» **WHAT IS EXPECTED**: Every entry is to be transcribed as it stands. Images stay out.

>>>>

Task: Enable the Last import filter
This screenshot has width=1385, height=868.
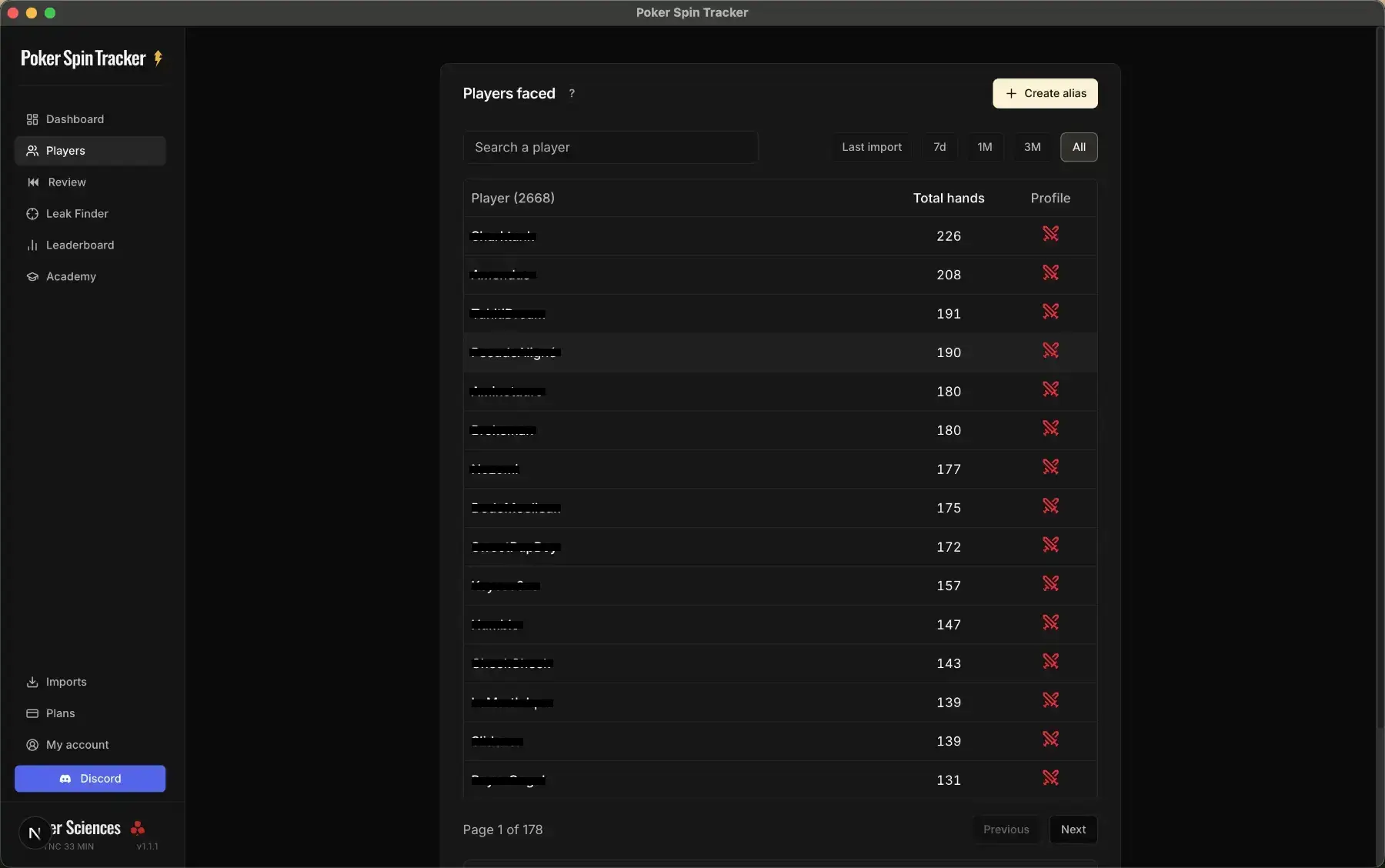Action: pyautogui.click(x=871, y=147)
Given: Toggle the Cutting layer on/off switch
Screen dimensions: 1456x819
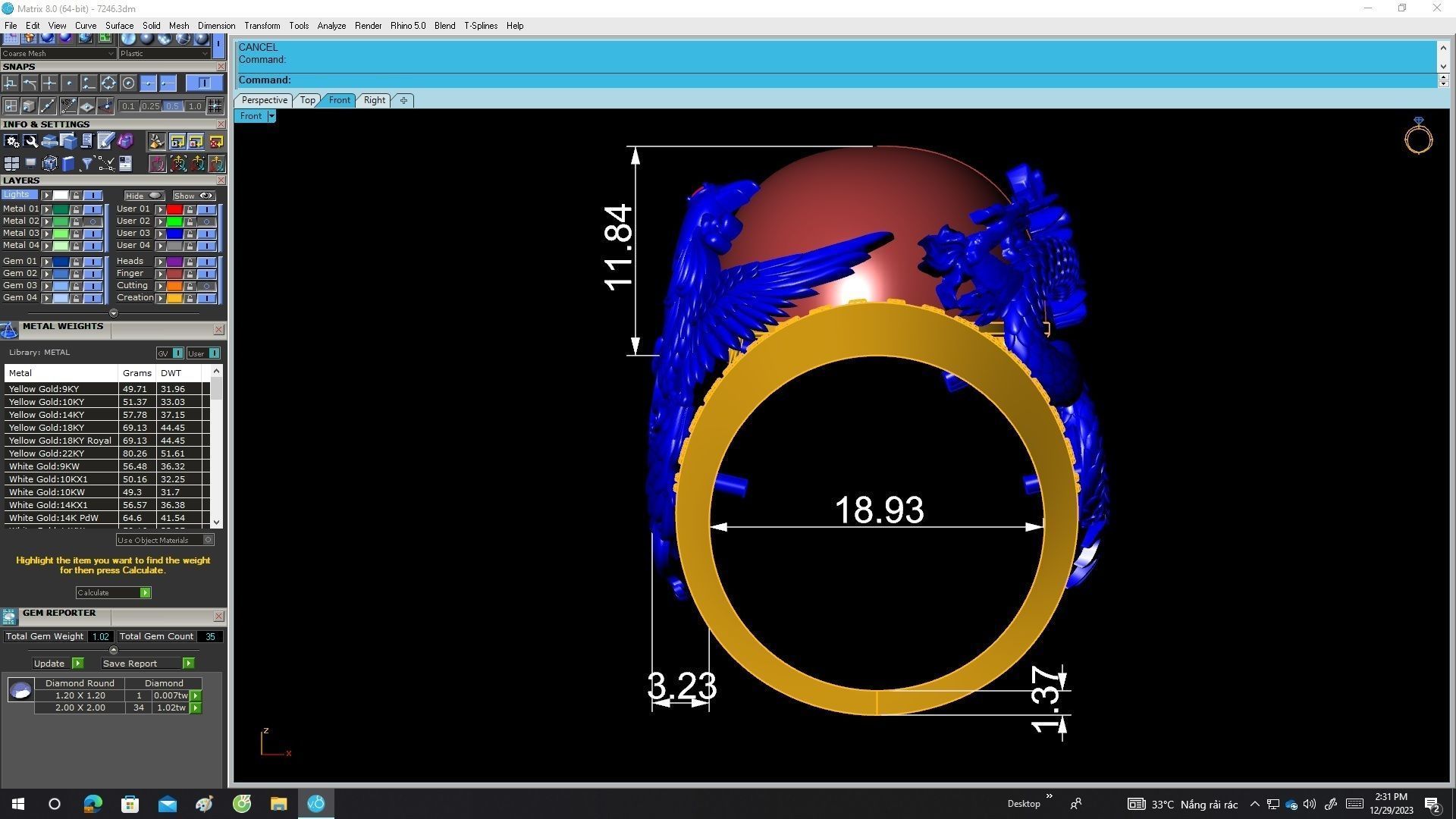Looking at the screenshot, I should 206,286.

<<<<

» **ANSWER AREA**:
Task: Enable the Last import filter
This screenshot has width=1385, height=868.
Action: pyautogui.click(x=871, y=147)
Given: Toggle the Cutting layer on/off switch
Screen dimensions: 1456x819
Looking at the screenshot, I should 206,286.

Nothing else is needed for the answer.